**作業内容:**
農業経営についての文書の一節を、「そしてこの経営は、資本を経営」を含む語句から始めて「家であることが特徴的である。」の後で止め、その範囲で「兼業農家」を「兼業の農家」に置き換えて書き直すこと。

**文書の一節:**
+ + +

統一した意思(経営主体・経営者)が、一定の目的をもって土地、労働力、資本などの要素を結合し、農産物の生産・処分を行う継続的な組織体を農業経営という。もちろんそれは、自然条件をはじめ、経済的、社会的な環境条件によって大きな制約を受けるし、販売市場を通しての国内ないし国際的な需給事情による影響がいっそう強まりつつある。

 そしてこの経営は、資本を経営体とし、それに対する報酬としての利潤を追求する企業経営と、家族労働力を中心に土地、資本を経営体として、それらに対する報酬としての所得を追求する家族経営とに大別できる。もっとも農業経営の場合は、世界の大半の国において後者が支配的な形態であり、わが国の小規模経営においてはもちろん、アメリカの大規模経営においてすらそうである。ことにわが国では、農業所得だけで他産業従事者所得と均衡するいわゆる自立経営農家は1割に満たず、大多数が農外所得を得て生活をまかなう兼業農家であることが特徴的である。

 しかし農業経営は、すべてが個人経営として営まれるとは限らず、それらの共同によって組織・運営される共同経営もあるし、生産行程の部分を数戸の、あるいは集落ぐるみの農業生産組織が担当している場合もある。ことに土地の所有関係が複雑で、個別での規模拡大が困難なわが国では、その実現手段として生産組織が重視されつつある。これらの農業経営や生産組織の経営体質の改善・強化をねらった家族経営協定、法人化の推進が1990年代に入って顕著な動きになっている。

+ + +

**資料:**
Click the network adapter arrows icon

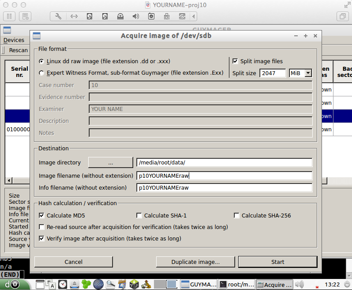point(74,16)
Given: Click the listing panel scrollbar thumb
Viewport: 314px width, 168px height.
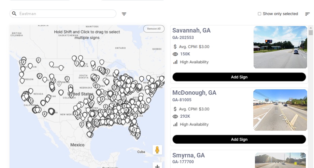Looking at the screenshot, I should (x=311, y=33).
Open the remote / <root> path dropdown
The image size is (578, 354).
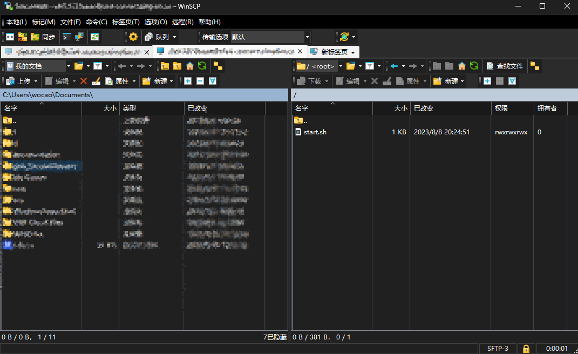click(341, 66)
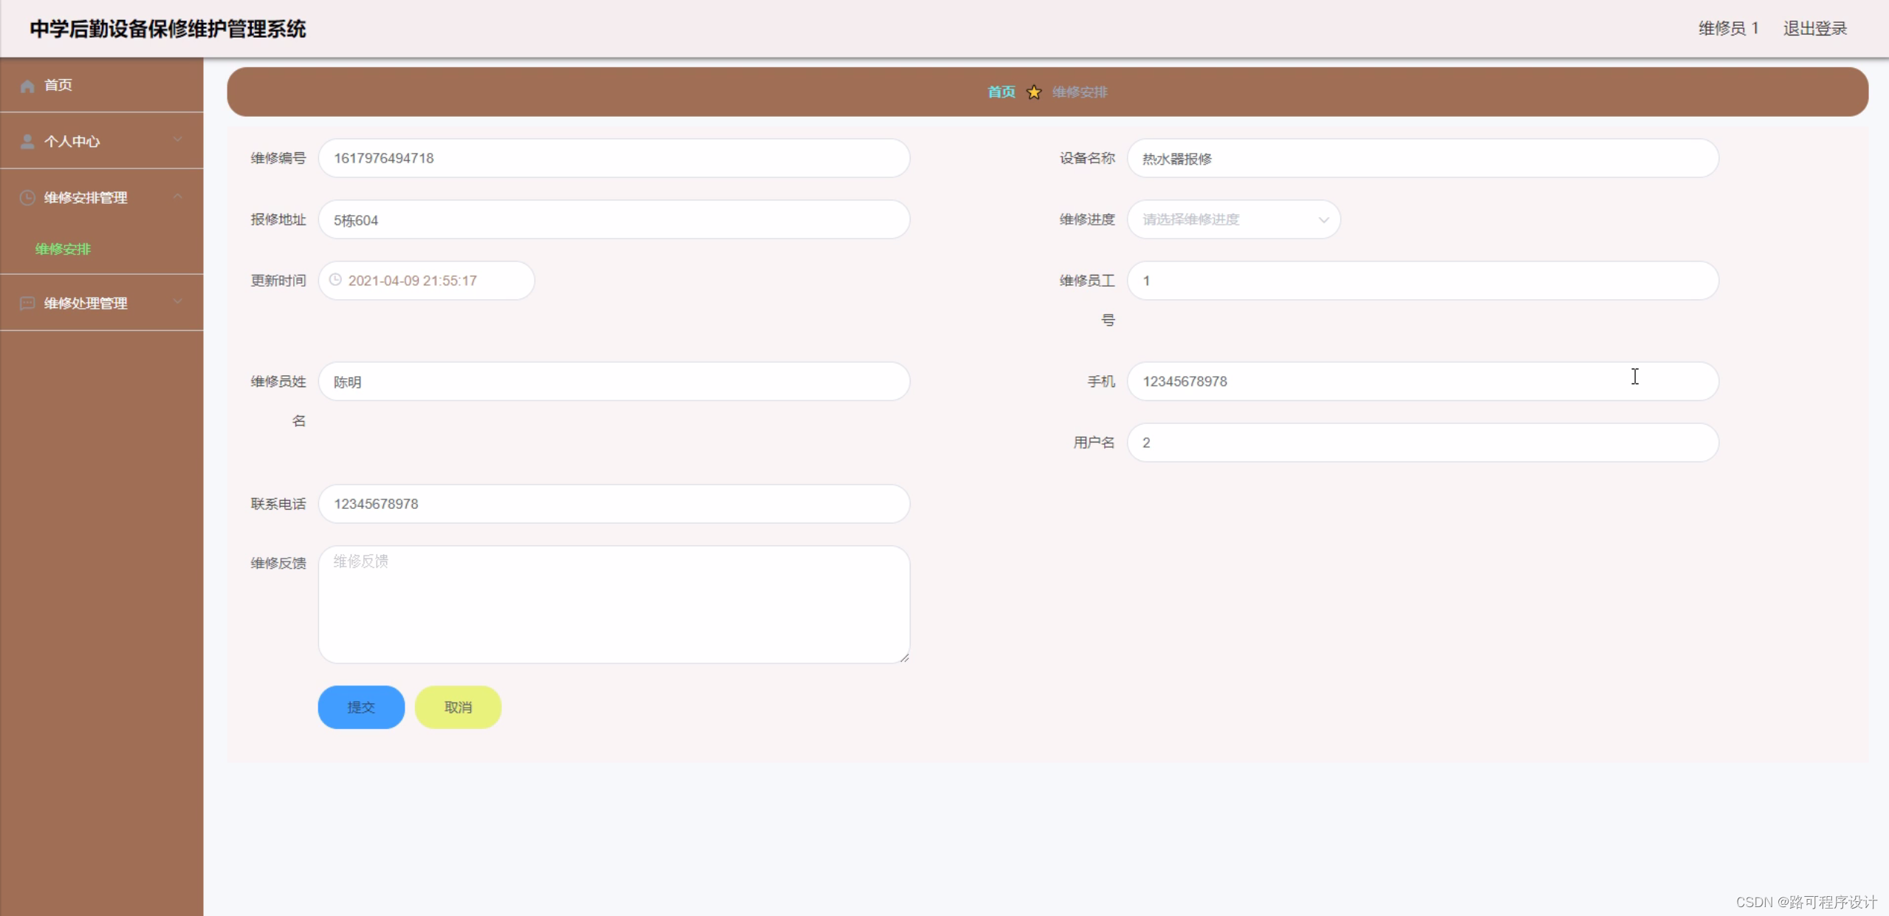1889x916 pixels.
Task: Select 维修安排 submenu item
Action: [x=64, y=249]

+ + +

**最終回答:**
そしてこの経営は、資本を経営体とし、それに対する報酬としての利潤を追求する企業経営と、家族労働力を中心に土地、資本を経営体として、それらに対する報酬としての所得を追求する家族経営とに大別できる。もっとも農業経営の場合は、世界の大半の国において後者が支配的な形態であり、わが国の小規模経営においてはもちろん、アメリカの大規模経営においてすらそうである。ことにわが国では、農業所得だけで他産業従事者所得と均衡するいわゆる自立経営農家は1割に満たず、大多数が農外所得を得て生活をまかなう兼業の農家であることが特徴的である。